To explore the underlying mechanism for GC-type splicing, we analyzed the sequence flanking the 5′ ss of the introns of protein-coding genes and transposable elements in the Arabidopsis genome. Based on the base pairing with snRNP, 6 bp sequences at the 5′ or 3′ ends of all the GT-AG and GC-AG introns were chosen from the genomic DNA for the analysis (Fig. 2B). The ratios of the bases near the GT-AG and GC-AG ss differ, with “GCAAG” accounting for a substantially higher ratio in GC-AG introns than “GTAAG” in GT-AG introns (Figs. 2B and S2). A more detailed analysis of the combinations of the 3 bp following GT or GC suggested that although AAG is the most prevalent sequence combination in both modes, it accounts for only 17.17% in the GT mode but 58.06% in the GC mode (Fig. 2C). Since the 2 sequence groups have different sizes, the Mann–Whitney U test and t test were performed to minimize the effect of sample sizes. The P values were far <0.01 (<1e−99). Therefore, the sequence combination of AAG at +3, + 4, and +5 positions is much more preferred by GC introns. The next top 4 combinations in GT mode and GC mode are the same. However, the combinations in GT mode are much more diverse in total (Figs. 2C and S3 and Supplemental Tables S3 and S4).
We also analyzed the 20 bp sequence upstream of the ss of the top 6 base combinations (Fig. 2, D and E). Interestingly, for the most prevalent combination, “GTAAG,” there is no strong base preference at −1 and −2 positions. In contrast, all 6 combinations of the GC splicing mode have a very high preference for AG at −1 and −2 positions. This is another special character of the GC splicing mode.
+2 position is very important for intron splicing, while C at +2 position is only conditionally important
Since the FtsZ1 gene has both GT-AG and GC-AG splicing modes in various species, we selected the AtFtsZ1 gene and PtFtsZ1 for the experimental test to learn whether the splicing process would be normal when GT and GC ss are swapped (Figs. 3, A and B, and S4).

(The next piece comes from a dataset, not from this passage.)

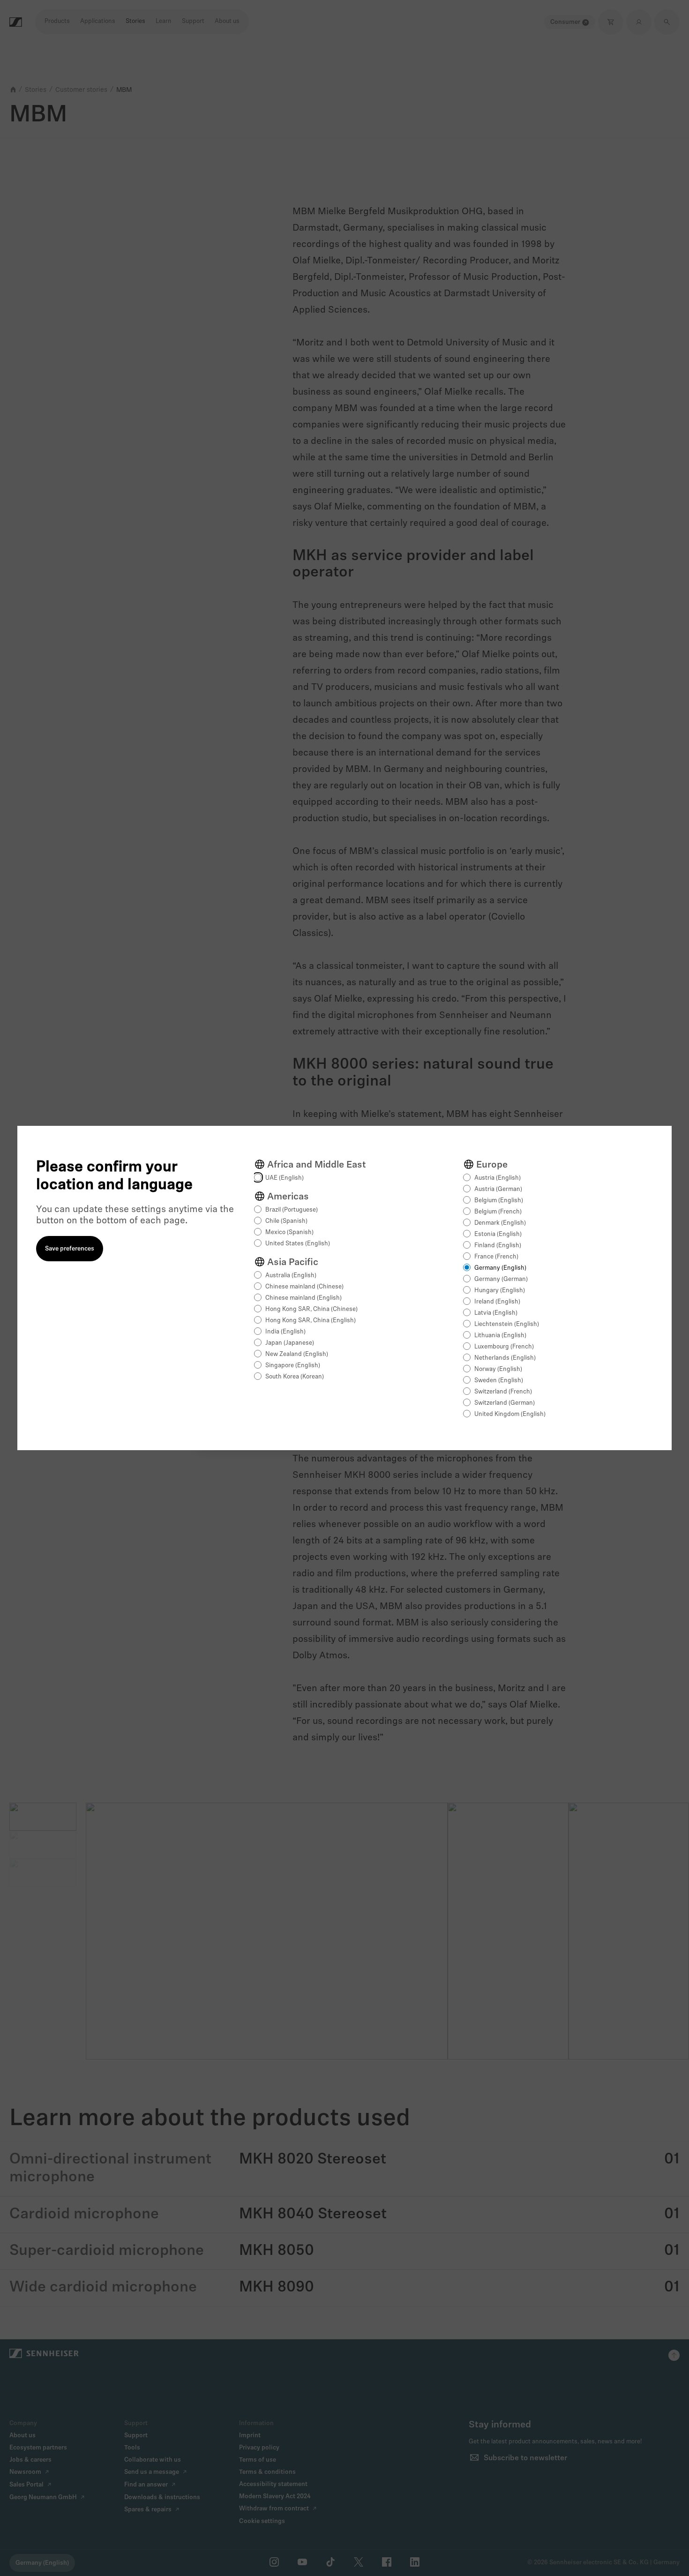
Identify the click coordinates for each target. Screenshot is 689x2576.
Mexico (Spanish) (289, 1232)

In Arabidopsis, the splicing mode of the third intron of the AtFtsZ1 gene is GT-AG, while in poplar, the splicing mode is GC-AG (Fig. 1). These 2 genes and the corresponding base-swapping mutants were then transiently expressed in Nicotiana benthamiana, a widely used dicot plant for transient gene expression assays. Sequencing of the RT-PCR products indicated that when the ss GT was mutated to GC at the 5′ end of the third intron of AtFtsZ1, a 5 bp sequence or the whole intron was retained, whereas for PtFtsZ1, the minor aberrant splice isoform disappear after GC was mutated to GT (Fig. 3B). Next, we further tested 3 introns of Tic20-I and LLG1 (Figs. 3, A and B, and S4) by constructing vectors that mutated the ss of the second intron of Tic20-I and the second intron of LLG1 from GC to GT. The sequencing results of RT-PCR products showed that the introns were spliced normally or even with higher efficiency (Fig. 3, A and B). However, when GT was mutated to GC at the 5′ ss of the first intron of LLG1, the first intron was entirely retained (Fig. 3, A and B). These results indicated that the 5′ intron ss could tolerate the swapping from GC to GT at +1 and +2 positions but not GT to GC.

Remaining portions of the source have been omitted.